I nodded: "I'm sorry, I know it's wrong, but I can't control myself, I hate myself like this, I admit it, I'm just a scumbag, I'm sorry, Tang Wan, I don't want to do this either, but ......." ”

Before I could say the rest of the words, Tang Wan directly interrupted me.

"I'm going to give birth to this baby. Tong Wangjun said, she was very determined, her eyes looked at me resolutely, I saw her determination, she would indeed do what she said.

"Why? When the child is born, how do you take it, and what will others think of you? You are unmarried and pregnant, can a person withstand the accusations of others?" I asked Tang Wan, really worried about her, and at the same time the guilt deepened a little.

I won't let this happen, if Tang Wan really gives birth to a child, I definitely can't watch from the sidelines.

"I don't care what others think of me, as long as the child in my belly is yours, you are willing to admit him. Tang Wan's words were very naΓ―ve.

"It's really not good for you. "I'm still trying to persuade her.

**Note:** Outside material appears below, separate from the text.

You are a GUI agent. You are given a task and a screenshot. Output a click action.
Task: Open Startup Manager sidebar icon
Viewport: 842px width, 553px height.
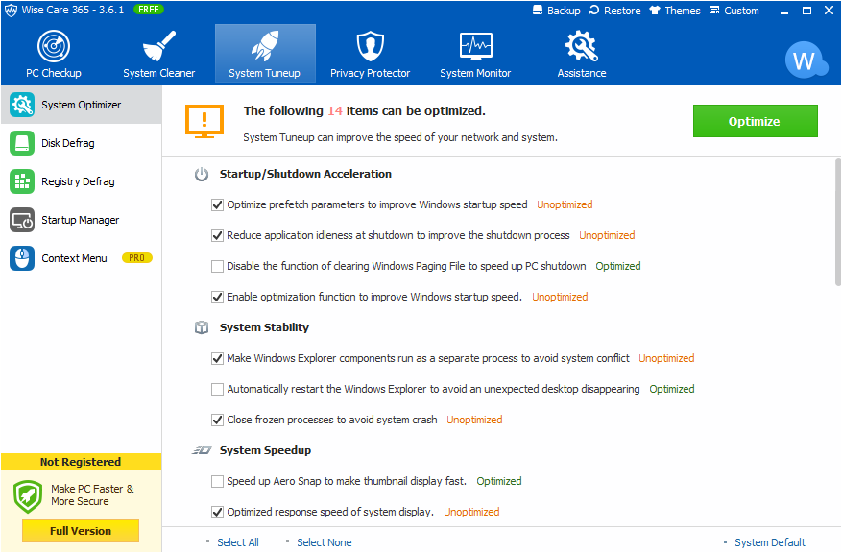pos(22,220)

I suddenly felt the pressure, the pressure from Tang Wan, I regretted a little, I shouldn't have let Tang Wan into the house before, now that such a thing has happened with a moment of indulgence, the dry wood is burning so strongly, and Tang Wan is in the ovulation period, she should have a great chance of winning the bid.

I suddenly had a thought, Tang Wan suddenly became so active, could it be that she just wanted to cook the raw rice into rice, and then force me to make a decision?

"Even if you go and buy birth control pills now, it's useless. Tang Wan suddenly told me that there was a hint of cunning in her eyes.

"Why?" I was puzzled, Tang Wan's eyes made me a little uncomfortable, and I felt as if I had become Tang Wan's prey.